Secretary of State Rex Tillerson said that North Korea has nothing to fear from the U.S. or its allies in the region while calling for a new approach to efforts to dismantle the nation’s nuclear program.
Tillerson, on his first trip to Asia since being confirmed six weeks ago, said that 20 years of diplomatic efforts had failed to stop North Korea from pursuing nuclear weapons. At a joint briefing in Tokyo with Foreign Minister Fumio Kishida, he called for a strong alliance between the U.S., Japan and South Korea to counter Kim Jong Un’s regime.
“North Korea and its people need not fear the United States, or their neighbors in the region who seek only to live in peace with North Korea,” Tillerson told reporters on Thursday. “With this in mind, the United States calls on North Korea to abandon its nuclear and ballistic missile programs and refrain from any further provocations.”

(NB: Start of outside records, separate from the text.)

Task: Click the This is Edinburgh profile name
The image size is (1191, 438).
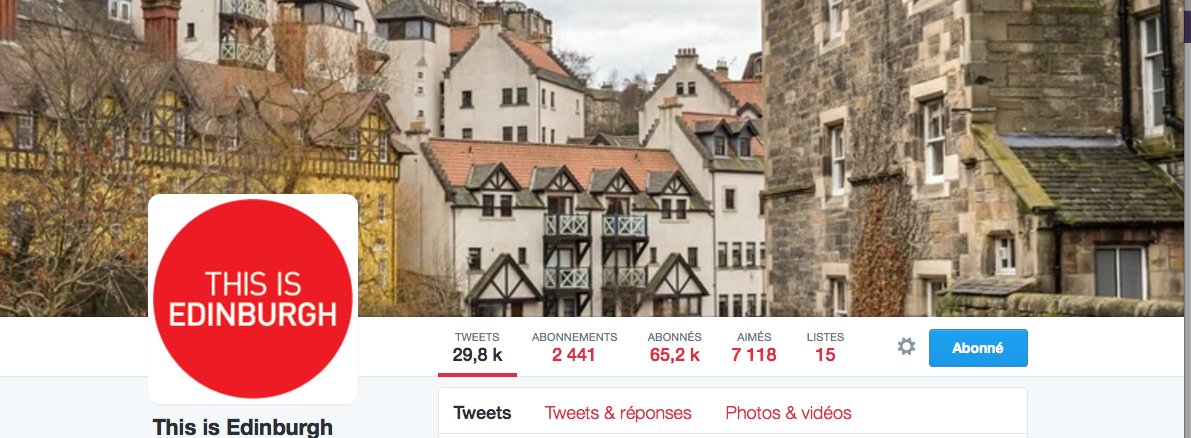Action: [x=242, y=427]
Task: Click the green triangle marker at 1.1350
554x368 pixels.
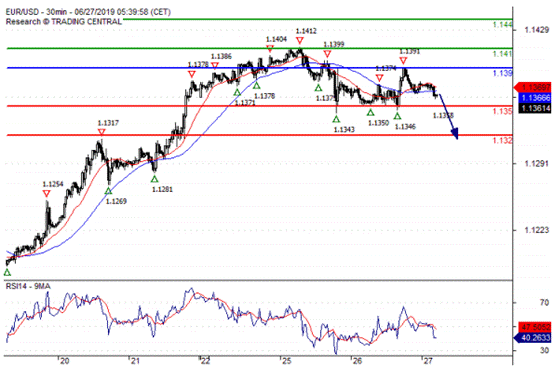Action: (x=370, y=113)
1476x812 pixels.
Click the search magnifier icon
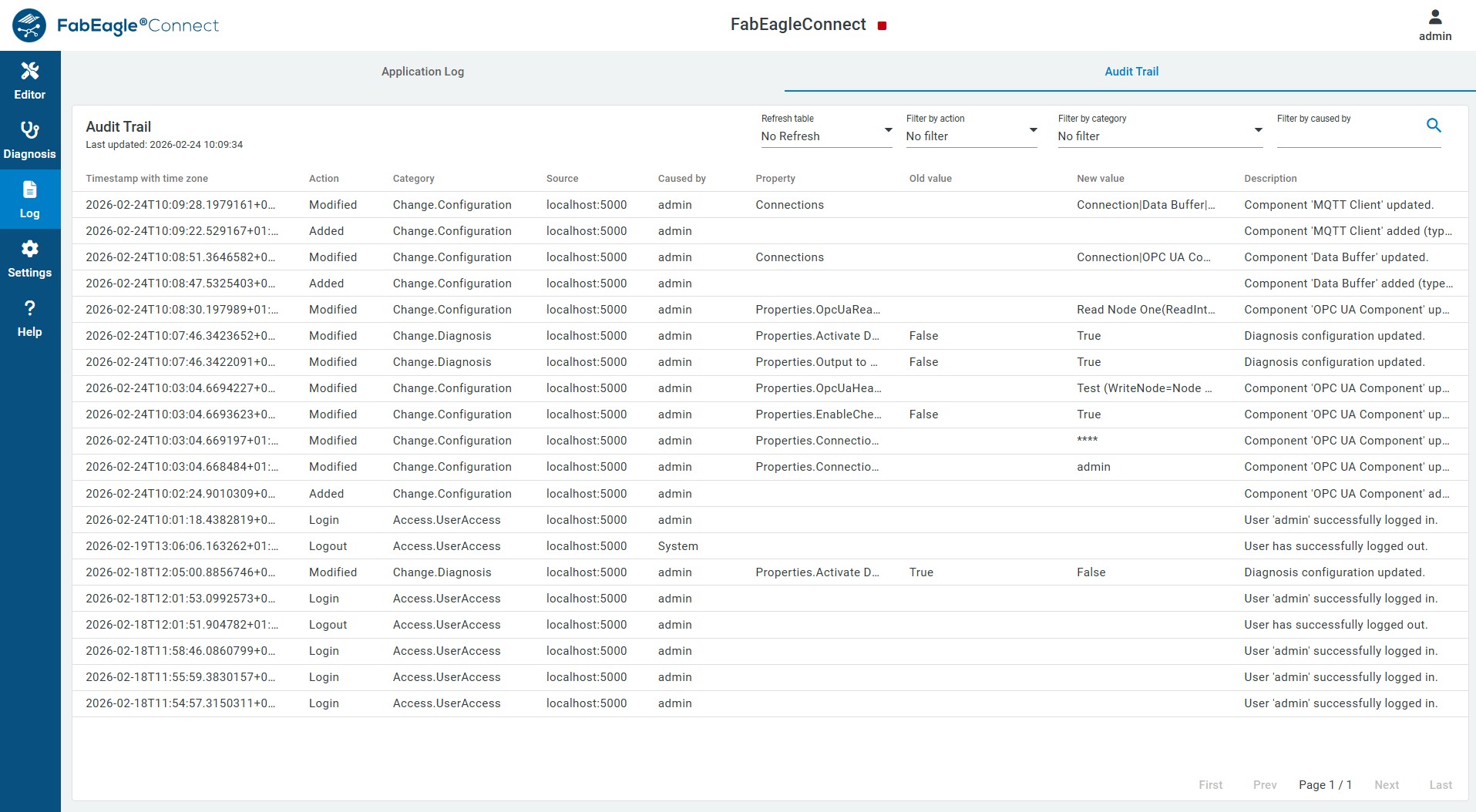(x=1433, y=125)
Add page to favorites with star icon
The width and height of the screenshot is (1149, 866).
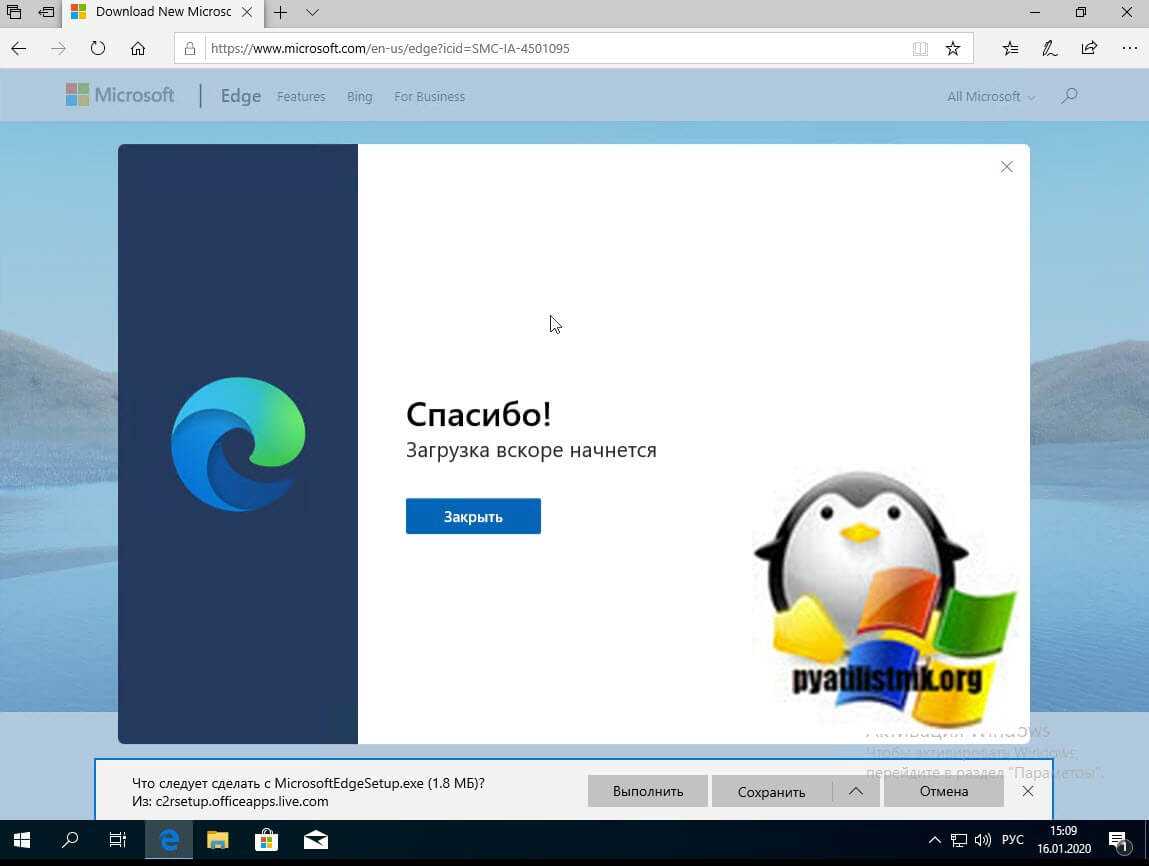[x=953, y=48]
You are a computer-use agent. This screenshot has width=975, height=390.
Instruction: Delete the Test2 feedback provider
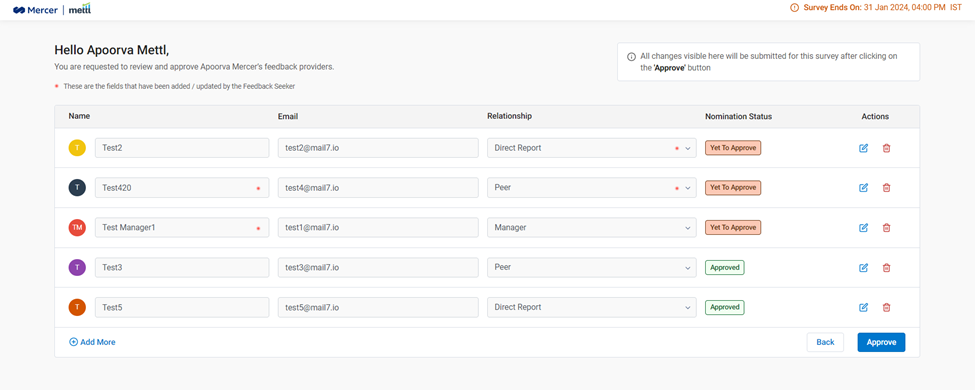click(x=887, y=148)
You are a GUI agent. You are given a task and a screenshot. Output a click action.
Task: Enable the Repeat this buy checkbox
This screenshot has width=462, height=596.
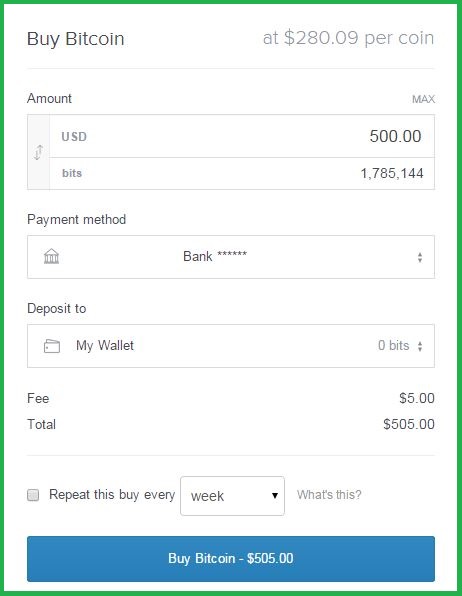pyautogui.click(x=33, y=495)
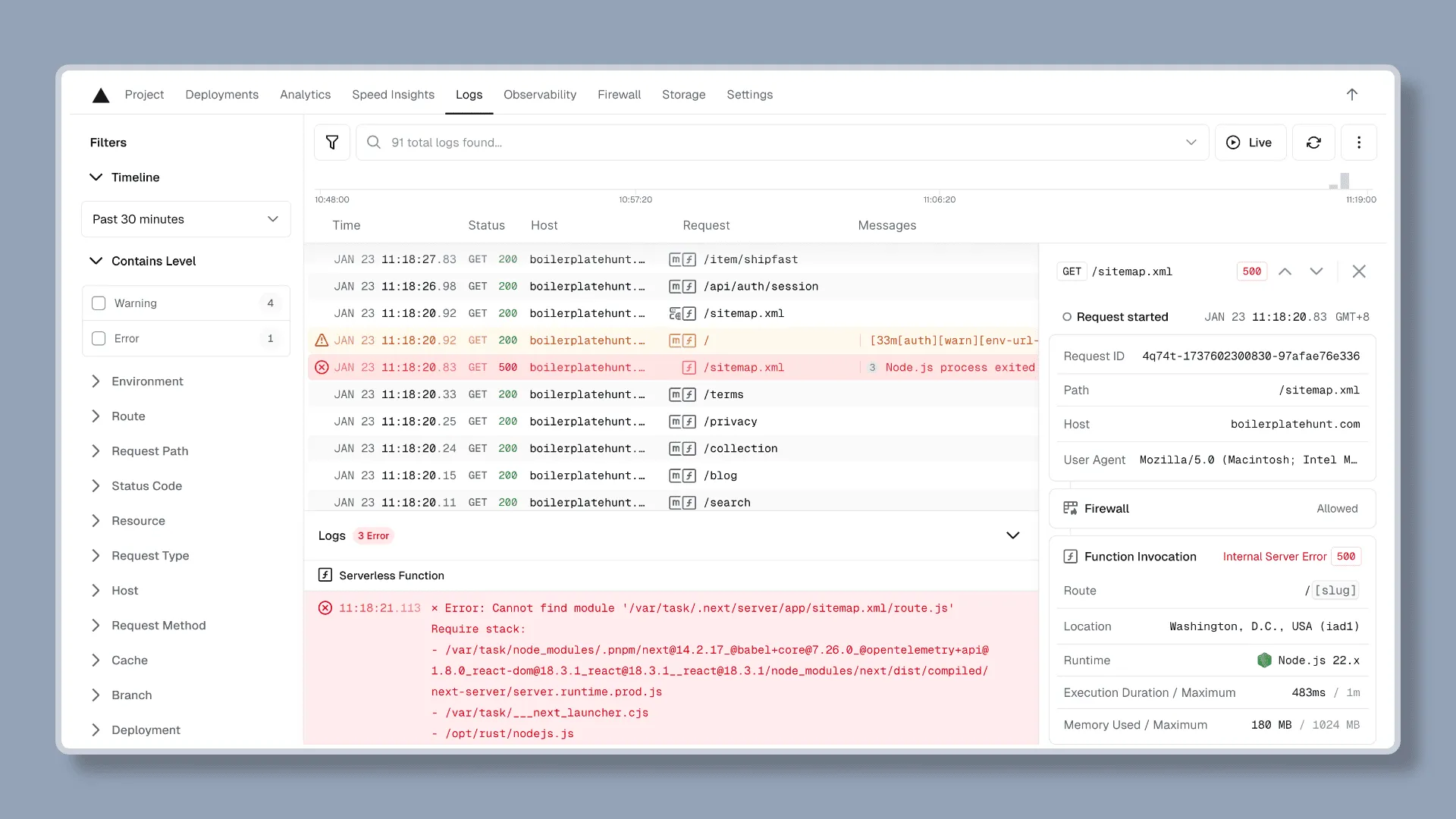Click the refresh logs icon

1313,143
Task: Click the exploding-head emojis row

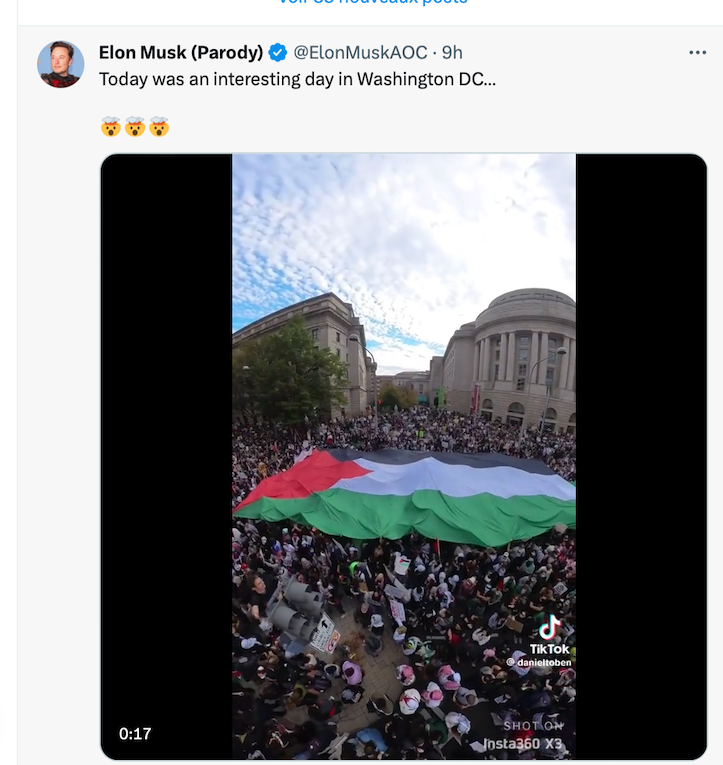Action: tap(134, 127)
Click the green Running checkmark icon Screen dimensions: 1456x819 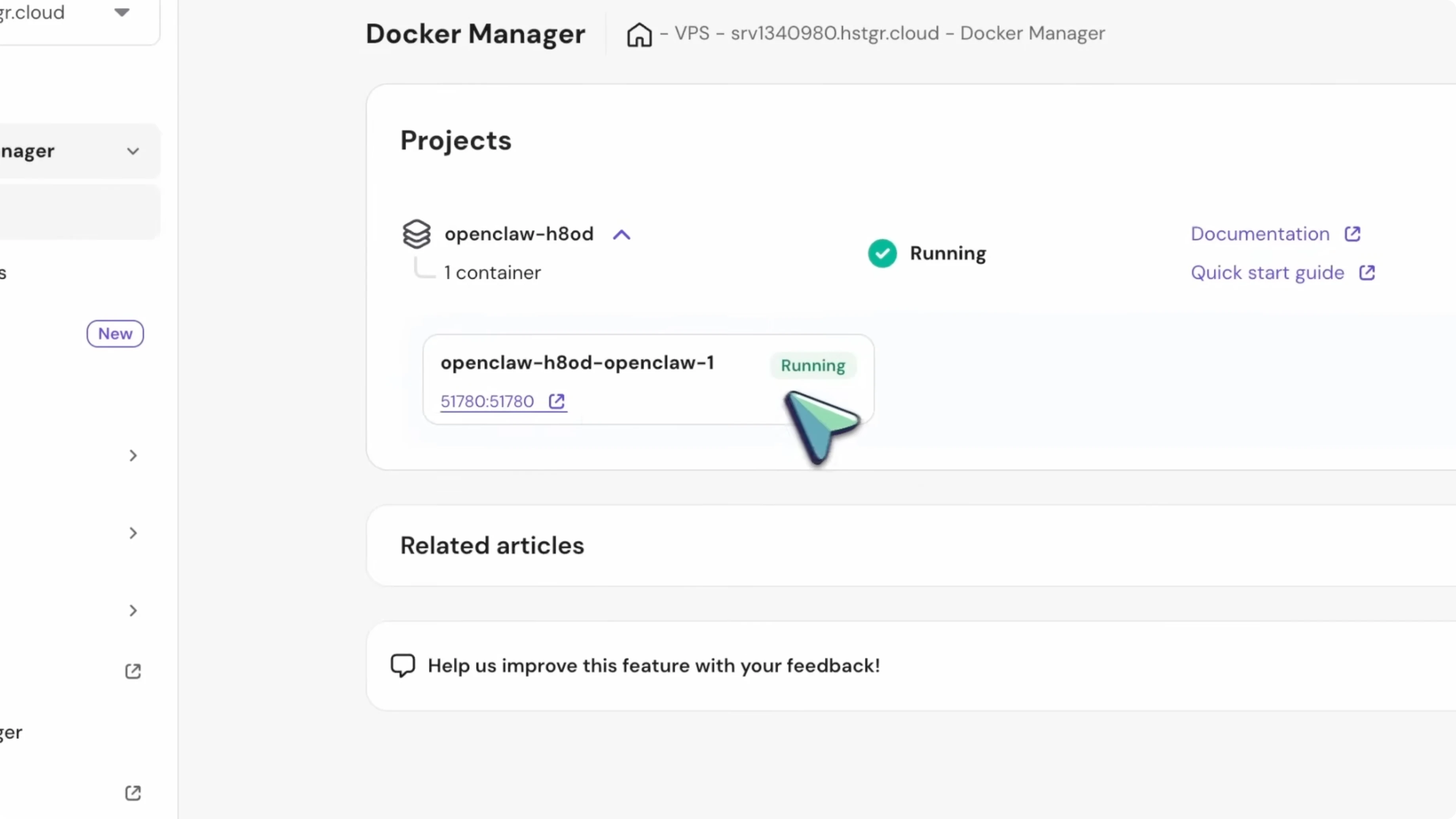882,253
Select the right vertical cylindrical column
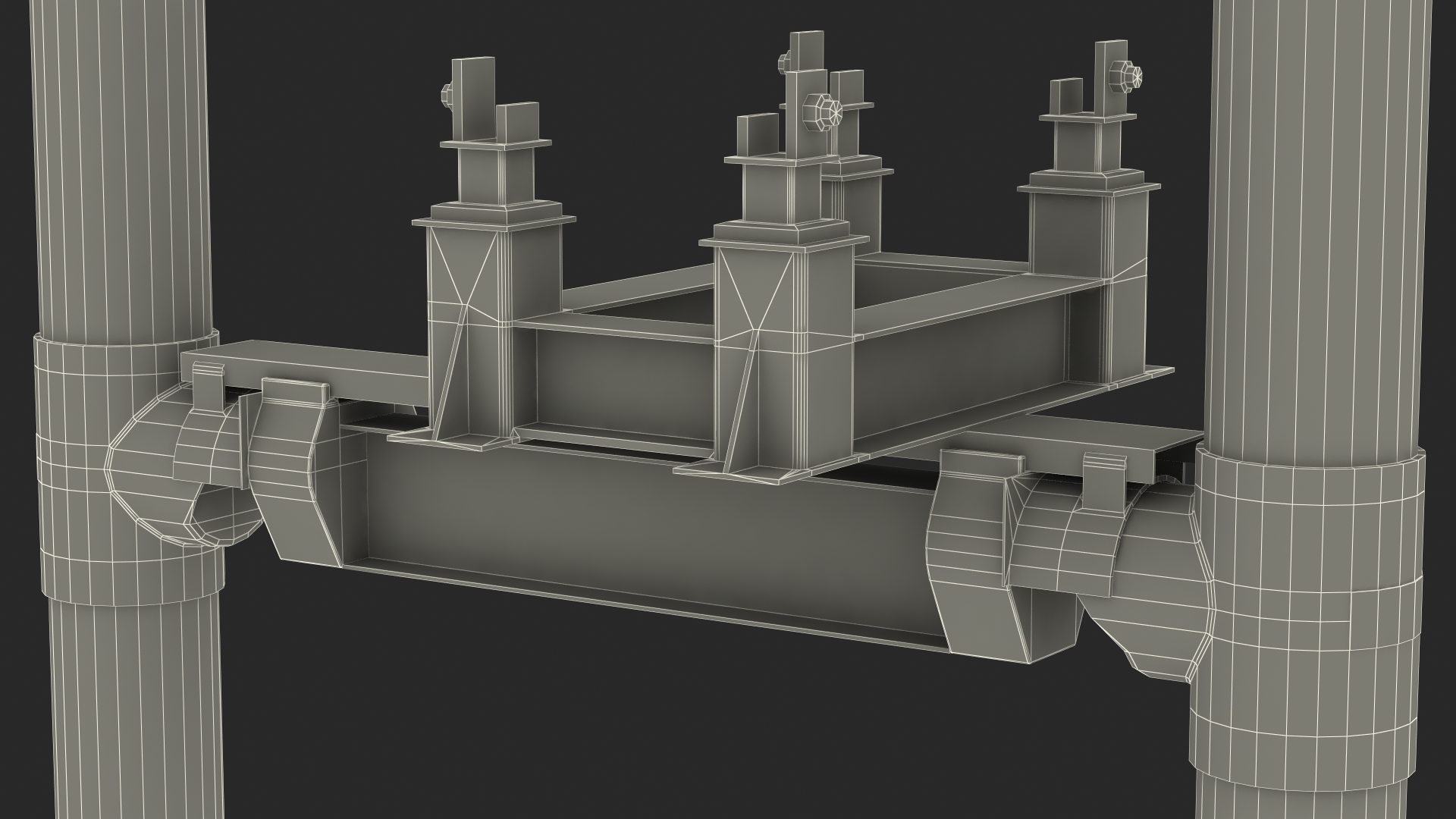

Tillerson’s comments appeared to address concerns from China, which has long held that North Korea pursued nuclear weapons out of fear that the U.S. wanted to topple the regime established by Kim Jong Un’s grandfather after the Second World War. President Donald Trump’s administration is currently reviewing the U.S.’s policy toward North Korea, with all options on the table.
China, North Korea’s major ally, earlier this month called for a compromise in which Kim’s regime halts it nuclear and missile programs in exchange for the U.S. and South Korea canceling major military exercises. The U.S. said it wasn’t ready to engage with North Korea until it stops its “bad behavior,” reflecting the Obama administration’s policy to refuse to enter talks unless Kim’s regime agreed to drop its nuclear ambitions.
Tillerson, who plans to stop in South Korea on Friday before heading to Beijing, said that China had a major role to play in a solution for North Korea. He also called for a strong alliance between the U.S., Japan and South Korea.